WORK INSTRUCTIONS: Retype the lines from the one containing "Task: Click the" up to and including the one containing "click(57, 114)", reproducing each exactly.

— Begin LISTING —

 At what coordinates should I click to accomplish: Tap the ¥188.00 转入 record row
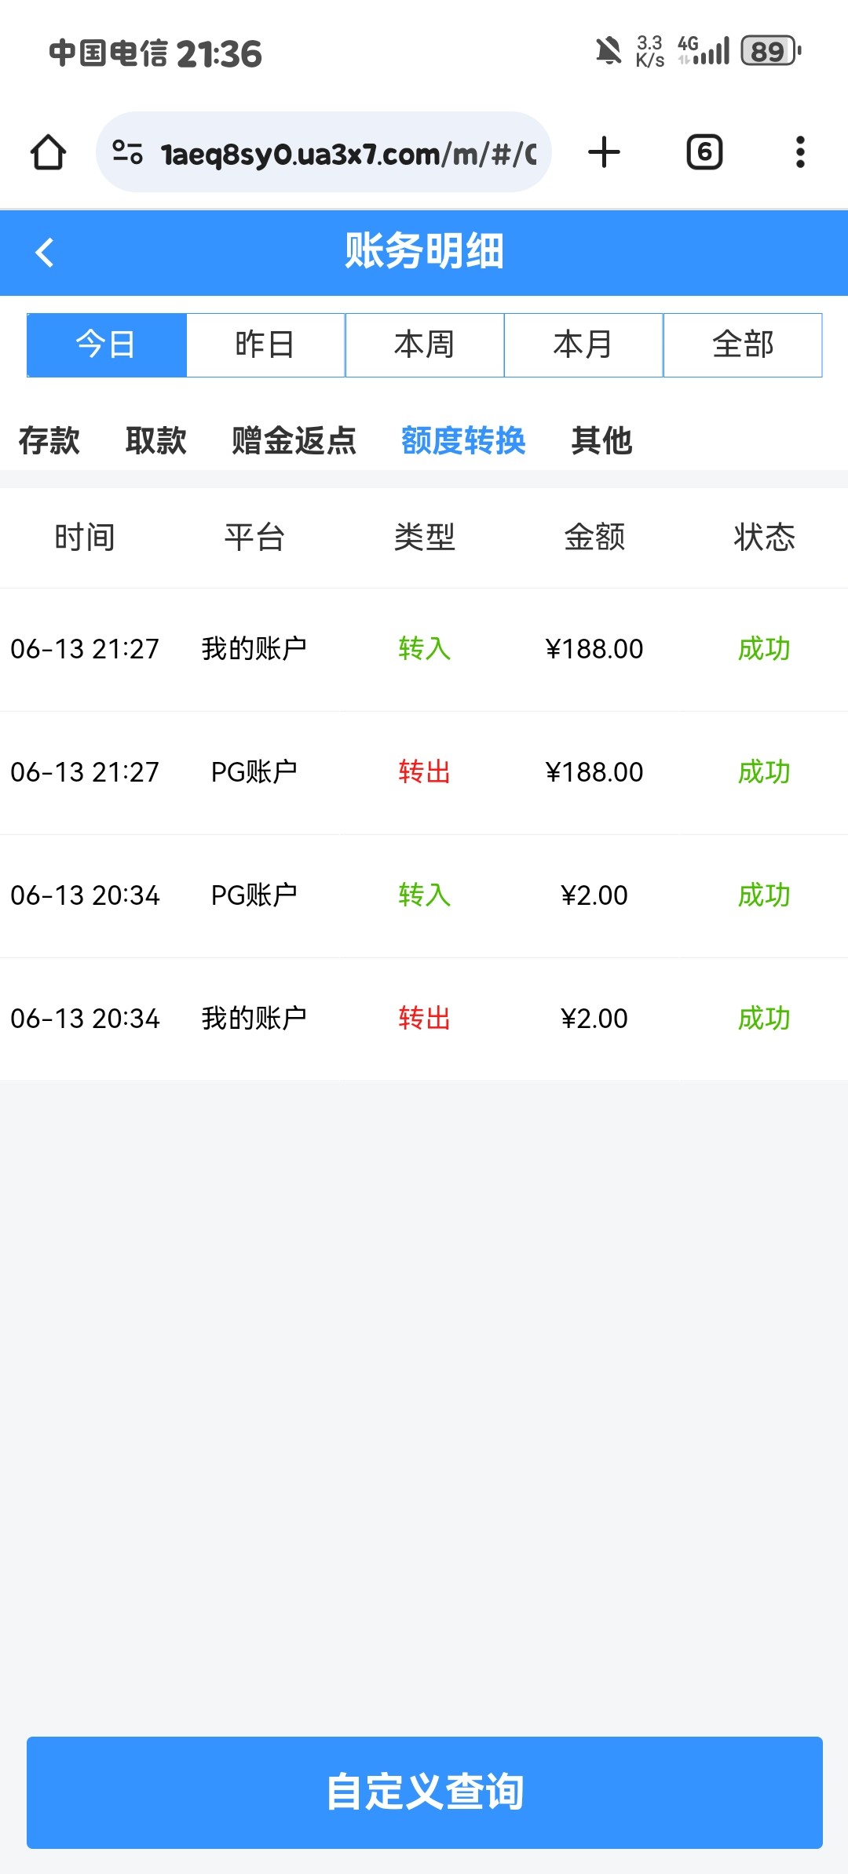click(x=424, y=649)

— End LISTING —
— Begin LISTING —

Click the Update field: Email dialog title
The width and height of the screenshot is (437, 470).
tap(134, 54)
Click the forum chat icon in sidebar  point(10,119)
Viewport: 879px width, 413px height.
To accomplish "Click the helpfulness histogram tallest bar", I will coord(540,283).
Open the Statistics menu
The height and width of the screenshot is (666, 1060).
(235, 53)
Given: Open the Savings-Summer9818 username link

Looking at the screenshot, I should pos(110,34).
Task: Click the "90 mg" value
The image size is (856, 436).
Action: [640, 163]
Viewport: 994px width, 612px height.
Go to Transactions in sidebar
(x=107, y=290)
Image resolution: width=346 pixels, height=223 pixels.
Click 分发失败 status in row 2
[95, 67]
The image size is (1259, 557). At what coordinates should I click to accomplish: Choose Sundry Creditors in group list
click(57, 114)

— End LISTING —

EXPECTED OUTPUT:
Task: Click the "90 mg" value
The image size is (856, 436).
Action: [640, 163]
Viewport: 994px width, 612px height.
Go to Transactions in sidebar
(x=107, y=290)
Image resolution: width=346 pixels, height=223 pixels.
Click 分发失败 status in row 2
[95, 67]
The image size is (1259, 557). At what coordinates should I click to accomplish: Choose Sundry Creditors in group list
click(57, 114)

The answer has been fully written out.